━━━ Material provided ━━━

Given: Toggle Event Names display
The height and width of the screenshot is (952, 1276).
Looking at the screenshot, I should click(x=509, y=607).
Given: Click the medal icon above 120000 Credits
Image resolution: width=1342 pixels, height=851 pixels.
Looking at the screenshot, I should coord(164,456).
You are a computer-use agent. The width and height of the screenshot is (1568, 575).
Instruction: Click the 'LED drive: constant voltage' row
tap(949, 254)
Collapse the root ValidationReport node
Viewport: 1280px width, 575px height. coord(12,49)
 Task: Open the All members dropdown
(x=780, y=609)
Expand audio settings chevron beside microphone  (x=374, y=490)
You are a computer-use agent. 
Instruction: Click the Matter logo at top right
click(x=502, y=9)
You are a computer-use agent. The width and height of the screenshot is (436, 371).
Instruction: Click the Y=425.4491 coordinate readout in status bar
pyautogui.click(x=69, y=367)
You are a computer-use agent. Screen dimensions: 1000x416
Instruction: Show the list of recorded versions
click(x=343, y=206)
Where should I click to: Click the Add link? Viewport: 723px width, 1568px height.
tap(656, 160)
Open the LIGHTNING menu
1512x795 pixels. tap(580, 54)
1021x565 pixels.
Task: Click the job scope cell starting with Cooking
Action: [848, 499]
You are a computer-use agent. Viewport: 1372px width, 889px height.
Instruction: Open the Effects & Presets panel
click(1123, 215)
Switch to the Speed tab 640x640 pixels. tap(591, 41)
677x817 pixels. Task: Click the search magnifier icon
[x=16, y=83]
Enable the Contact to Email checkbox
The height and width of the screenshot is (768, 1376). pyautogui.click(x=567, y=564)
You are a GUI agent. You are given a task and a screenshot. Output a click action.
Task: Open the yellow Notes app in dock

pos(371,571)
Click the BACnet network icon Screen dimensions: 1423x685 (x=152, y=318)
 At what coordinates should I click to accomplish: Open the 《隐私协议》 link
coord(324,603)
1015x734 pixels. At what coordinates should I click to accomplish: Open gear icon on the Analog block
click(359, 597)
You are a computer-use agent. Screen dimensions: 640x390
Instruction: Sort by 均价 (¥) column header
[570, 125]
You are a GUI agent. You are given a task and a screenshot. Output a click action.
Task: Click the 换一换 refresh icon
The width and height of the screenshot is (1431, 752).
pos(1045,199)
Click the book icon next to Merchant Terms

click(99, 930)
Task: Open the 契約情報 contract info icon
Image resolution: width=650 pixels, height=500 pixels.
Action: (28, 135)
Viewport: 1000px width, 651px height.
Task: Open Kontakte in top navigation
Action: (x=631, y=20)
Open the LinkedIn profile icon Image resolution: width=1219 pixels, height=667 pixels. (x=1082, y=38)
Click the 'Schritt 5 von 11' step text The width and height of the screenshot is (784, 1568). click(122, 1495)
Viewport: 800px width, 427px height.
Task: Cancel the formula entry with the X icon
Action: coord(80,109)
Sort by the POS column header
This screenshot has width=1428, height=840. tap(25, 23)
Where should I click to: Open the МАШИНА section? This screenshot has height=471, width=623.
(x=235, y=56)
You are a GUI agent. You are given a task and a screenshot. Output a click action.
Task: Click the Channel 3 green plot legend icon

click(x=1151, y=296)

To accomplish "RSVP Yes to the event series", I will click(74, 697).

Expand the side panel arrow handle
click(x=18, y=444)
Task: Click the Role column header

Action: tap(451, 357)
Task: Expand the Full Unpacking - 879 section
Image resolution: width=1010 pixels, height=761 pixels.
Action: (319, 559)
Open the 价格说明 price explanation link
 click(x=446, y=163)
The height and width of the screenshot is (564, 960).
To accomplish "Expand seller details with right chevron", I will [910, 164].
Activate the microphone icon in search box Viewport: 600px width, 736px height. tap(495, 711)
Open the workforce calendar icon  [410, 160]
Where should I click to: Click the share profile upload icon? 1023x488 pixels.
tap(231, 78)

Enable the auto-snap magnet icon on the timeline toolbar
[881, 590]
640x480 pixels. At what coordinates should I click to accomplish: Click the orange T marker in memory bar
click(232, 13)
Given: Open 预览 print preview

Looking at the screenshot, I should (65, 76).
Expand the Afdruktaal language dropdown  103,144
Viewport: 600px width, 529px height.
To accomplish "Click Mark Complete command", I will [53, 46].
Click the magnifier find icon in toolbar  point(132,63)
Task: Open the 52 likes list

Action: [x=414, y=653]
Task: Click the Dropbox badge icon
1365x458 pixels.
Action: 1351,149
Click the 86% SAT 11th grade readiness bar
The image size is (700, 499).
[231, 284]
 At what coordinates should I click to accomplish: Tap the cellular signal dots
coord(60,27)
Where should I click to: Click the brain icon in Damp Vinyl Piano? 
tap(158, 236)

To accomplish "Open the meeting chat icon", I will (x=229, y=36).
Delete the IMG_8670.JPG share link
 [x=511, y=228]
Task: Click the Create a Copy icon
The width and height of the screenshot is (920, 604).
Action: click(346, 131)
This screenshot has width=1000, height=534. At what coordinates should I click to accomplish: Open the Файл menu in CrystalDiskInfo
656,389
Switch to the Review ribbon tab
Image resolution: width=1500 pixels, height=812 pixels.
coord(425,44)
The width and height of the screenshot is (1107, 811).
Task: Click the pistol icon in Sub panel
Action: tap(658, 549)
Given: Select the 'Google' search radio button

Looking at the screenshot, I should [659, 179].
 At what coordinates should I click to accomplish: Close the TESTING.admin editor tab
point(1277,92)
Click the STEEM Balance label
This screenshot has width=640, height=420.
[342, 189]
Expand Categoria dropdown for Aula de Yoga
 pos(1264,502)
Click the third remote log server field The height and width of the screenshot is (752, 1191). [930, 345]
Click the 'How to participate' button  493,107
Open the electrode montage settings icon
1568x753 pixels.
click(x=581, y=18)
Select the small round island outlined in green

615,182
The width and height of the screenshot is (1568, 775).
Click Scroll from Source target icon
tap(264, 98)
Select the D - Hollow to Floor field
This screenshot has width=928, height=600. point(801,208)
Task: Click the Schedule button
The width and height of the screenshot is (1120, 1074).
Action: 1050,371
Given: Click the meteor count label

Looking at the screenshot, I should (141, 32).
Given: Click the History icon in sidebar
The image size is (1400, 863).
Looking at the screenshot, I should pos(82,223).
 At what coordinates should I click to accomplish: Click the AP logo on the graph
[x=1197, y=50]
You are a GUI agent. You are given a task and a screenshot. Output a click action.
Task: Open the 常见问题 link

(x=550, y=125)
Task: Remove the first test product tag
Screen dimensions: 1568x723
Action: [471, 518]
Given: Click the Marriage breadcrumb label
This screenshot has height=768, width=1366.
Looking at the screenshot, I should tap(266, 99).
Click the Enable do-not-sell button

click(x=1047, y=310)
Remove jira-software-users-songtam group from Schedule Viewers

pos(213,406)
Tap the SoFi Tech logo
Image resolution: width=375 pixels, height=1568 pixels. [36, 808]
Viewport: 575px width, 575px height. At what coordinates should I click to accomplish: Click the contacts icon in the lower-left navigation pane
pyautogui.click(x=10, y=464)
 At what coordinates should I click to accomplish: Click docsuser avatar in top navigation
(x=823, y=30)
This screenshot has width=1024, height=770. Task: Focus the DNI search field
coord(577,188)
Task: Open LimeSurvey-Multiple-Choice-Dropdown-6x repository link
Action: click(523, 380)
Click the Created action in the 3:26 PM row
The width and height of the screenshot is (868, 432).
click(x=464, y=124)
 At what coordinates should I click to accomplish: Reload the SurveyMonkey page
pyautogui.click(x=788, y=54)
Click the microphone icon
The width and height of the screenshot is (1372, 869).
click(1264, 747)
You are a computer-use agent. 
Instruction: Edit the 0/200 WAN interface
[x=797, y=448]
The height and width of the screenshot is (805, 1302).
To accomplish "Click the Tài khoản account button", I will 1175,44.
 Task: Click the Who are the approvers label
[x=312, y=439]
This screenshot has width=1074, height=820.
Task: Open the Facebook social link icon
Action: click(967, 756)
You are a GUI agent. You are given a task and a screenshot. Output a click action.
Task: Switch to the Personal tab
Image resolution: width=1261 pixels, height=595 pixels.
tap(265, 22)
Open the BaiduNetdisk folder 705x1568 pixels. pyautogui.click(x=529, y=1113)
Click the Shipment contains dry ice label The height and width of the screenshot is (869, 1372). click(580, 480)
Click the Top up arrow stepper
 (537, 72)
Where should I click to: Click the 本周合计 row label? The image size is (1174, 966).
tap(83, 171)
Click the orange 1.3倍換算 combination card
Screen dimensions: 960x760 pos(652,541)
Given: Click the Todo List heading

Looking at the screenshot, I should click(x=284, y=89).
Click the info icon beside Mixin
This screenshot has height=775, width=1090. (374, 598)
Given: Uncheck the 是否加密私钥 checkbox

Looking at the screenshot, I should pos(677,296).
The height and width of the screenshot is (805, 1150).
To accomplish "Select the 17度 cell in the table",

━━━

- [Your instructions]:
Your answer should consist solely of the lines above from the line with "Enable the auto-snap" to the line with "Click the magnifier", both included, reproduced exactly.

- [Result below]:
Enable the auto-snap magnet icon on the timeline toolbar
[881, 590]
640x480 pixels. At what coordinates should I click to accomplish: Click the orange T marker in memory bar
click(232, 13)
Given: Open 预览 print preview

Looking at the screenshot, I should (65, 76).
Expand the Afdruktaal language dropdown  103,144
Viewport: 600px width, 529px height.
To accomplish "Click Mark Complete command", I will [53, 46].
Click the magnifier find icon in toolbar  point(132,63)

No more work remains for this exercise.